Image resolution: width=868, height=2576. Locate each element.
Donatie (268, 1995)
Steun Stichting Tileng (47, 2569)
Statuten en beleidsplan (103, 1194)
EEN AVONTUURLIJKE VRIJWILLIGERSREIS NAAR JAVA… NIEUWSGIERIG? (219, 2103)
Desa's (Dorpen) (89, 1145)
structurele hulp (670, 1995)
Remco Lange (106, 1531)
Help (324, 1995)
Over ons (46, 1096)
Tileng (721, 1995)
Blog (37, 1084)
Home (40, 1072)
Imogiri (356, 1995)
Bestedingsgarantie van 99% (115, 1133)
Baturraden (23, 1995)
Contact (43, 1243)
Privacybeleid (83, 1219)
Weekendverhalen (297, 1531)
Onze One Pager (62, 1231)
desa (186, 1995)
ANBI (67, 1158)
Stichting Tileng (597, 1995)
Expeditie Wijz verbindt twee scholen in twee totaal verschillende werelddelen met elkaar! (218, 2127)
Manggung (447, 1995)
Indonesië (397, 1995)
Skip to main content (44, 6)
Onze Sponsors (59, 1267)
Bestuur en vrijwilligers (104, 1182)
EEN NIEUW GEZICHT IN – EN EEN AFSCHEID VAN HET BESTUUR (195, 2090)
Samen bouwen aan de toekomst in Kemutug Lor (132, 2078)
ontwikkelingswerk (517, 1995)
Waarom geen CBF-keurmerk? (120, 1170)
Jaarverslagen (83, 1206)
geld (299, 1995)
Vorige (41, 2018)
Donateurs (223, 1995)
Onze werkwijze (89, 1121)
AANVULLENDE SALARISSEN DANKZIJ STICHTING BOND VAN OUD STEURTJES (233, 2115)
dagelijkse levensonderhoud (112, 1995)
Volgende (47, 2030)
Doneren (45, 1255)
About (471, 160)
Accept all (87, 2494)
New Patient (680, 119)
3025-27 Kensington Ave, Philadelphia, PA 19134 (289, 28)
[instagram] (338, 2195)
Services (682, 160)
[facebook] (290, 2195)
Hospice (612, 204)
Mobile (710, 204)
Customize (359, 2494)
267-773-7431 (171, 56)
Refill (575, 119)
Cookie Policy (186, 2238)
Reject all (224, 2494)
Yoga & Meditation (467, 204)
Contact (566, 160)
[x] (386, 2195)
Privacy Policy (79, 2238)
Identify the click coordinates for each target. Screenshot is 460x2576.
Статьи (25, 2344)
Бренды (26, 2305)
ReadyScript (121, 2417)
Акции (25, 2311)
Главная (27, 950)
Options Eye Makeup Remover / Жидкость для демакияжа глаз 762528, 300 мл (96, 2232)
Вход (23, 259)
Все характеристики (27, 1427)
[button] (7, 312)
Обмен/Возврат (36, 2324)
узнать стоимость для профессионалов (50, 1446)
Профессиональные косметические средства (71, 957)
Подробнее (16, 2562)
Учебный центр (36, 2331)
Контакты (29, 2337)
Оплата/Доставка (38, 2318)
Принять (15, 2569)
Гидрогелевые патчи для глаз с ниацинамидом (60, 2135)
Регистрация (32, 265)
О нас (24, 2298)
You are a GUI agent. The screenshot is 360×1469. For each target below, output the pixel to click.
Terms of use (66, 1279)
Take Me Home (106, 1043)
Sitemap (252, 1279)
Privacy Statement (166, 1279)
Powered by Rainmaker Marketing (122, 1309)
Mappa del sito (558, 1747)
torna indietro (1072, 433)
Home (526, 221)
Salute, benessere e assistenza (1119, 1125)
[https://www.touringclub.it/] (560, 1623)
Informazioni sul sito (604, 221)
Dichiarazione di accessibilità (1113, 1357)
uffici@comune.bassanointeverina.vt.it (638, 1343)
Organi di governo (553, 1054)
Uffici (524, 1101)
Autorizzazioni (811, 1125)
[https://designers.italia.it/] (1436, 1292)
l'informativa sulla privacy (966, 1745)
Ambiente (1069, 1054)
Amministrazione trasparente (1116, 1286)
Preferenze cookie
________
▶ _How to complete this task_:
Quote the entire listing above exactly.

▶ _Result for this exercise_:
Image resolution: width=868, height=2576. Locate each element.
Donatie (268, 1995)
Steun Stichting Tileng (47, 2569)
Statuten en beleidsplan (103, 1194)
EEN AVONTUURLIJKE VRIJWILLIGERSREIS NAAR JAVA… NIEUWSGIERIG? (219, 2103)
Desa's (Dorpen) (89, 1145)
structurele hulp (670, 1995)
Remco Lange (106, 1531)
Help (324, 1995)
Over ons (46, 1096)
Tileng (721, 1995)
Blog (37, 1084)
Home (40, 1072)
Imogiri (356, 1995)
Bestedingsgarantie van 99% (115, 1133)
Baturraden (23, 1995)
Contact (43, 1243)
Privacybeleid (83, 1219)
Weekendverhalen (297, 1531)
Onze One Pager (62, 1231)
desa (186, 1995)
ANBI (67, 1158)
Stichting Tileng (597, 1995)
Expeditie Wijz verbindt twee scholen in twee totaal verschillende werelddelen met elkaar! (218, 2127)
Manggung (447, 1995)
Indonesië (397, 1995)
Skip to main content (44, 6)
Onze Sponsors (59, 1267)
Bestuur en vrijwilligers (104, 1182)
EEN NIEUW GEZICHT IN – EN EEN AFSCHEID VAN HET BESTUUR (195, 2090)
Samen bouwen aan de toekomst in Kemutug Lor (132, 2078)
ontwikkelingswerk (517, 1995)
Waarom geen CBF-keurmerk? (120, 1170)
Jaarverslagen (83, 1206)
geld (299, 1995)
Vorige (41, 2018)
Donateurs (223, 1995)
Onze werkwijze (89, 1121)
AANVULLENDE SALARISSEN DANKZIJ STICHTING BOND VAN OUD STEURTJES (233, 2115)
dagelijkse levensonderhoud (112, 1995)
Volgende (47, 2030)
Doneren (45, 1255)
About (471, 160)
Accept all (87, 2494)
New Patient (680, 119)
3025-27 Kensington Ave, Philadelphia, PA 19134 (289, 28)
[instagram] (338, 2195)
Services (682, 160)
[facebook] (290, 2195)
Hospice (612, 204)
Mobile (710, 204)
Customize (359, 2494)
267-773-7431 (171, 56)
Refill (575, 119)
Cookie Policy (186, 2238)
Reject all (224, 2494)
Yoga & Meditation (467, 204)
Contact (566, 160)
[x] (386, 2195)
Privacy Policy (79, 2238)
Identify the click coordinates for each target. Screenshot is 460x2576.
Статьи (25, 2344)
Бренды (26, 2305)
ReadyScript (121, 2417)
Акции (25, 2311)
Главная (27, 950)
Options Eye Makeup Remover / Жидкость для демакияжа глаз 762528, 300 мл (96, 2232)
Вход (23, 259)
Все характеристики (27, 1427)
[button] (7, 312)
Обмен/Возврат (36, 2324)
узнать стоимость для профессионалов (50, 1446)
Профессиональные косметические средства (71, 957)
Подробнее (16, 2562)
Учебный центр (36, 2331)
Контакты (29, 2337)
Оплата/Доставка (38, 2318)
Принять (15, 2569)
Гидрогелевые патчи для глаз с ниацинамидом (60, 2135)
Регистрация (32, 265)
О нас (24, 2298)
You are a GUI agent. The screenshot is 360×1469. For each target below, output the pixel to click.
Terms of use (66, 1279)
Take Me Home (106, 1043)
Sitemap (252, 1279)
Privacy Statement (166, 1279)
Powered by Rainmaker Marketing (122, 1309)
Mappa del sito (558, 1747)
torna indietro (1072, 433)
Home (526, 221)
Salute, benessere e assistenza (1119, 1125)
[https://www.touringclub.it/] (560, 1623)
Informazioni sul sito (604, 221)
Dichiarazione di accessibilità (1113, 1357)
uffici@comune.bassanointeverina.vt.it (638, 1343)
Organi di governo (553, 1054)
Uffici (524, 1101)
Autorizzazioni (811, 1125)
[https://designers.italia.it/] (1436, 1292)
l'informativa sulla privacy (966, 1745)
Ambiente (1069, 1054)
Amministrazione trasparente (1116, 1286)
Preferenze cookie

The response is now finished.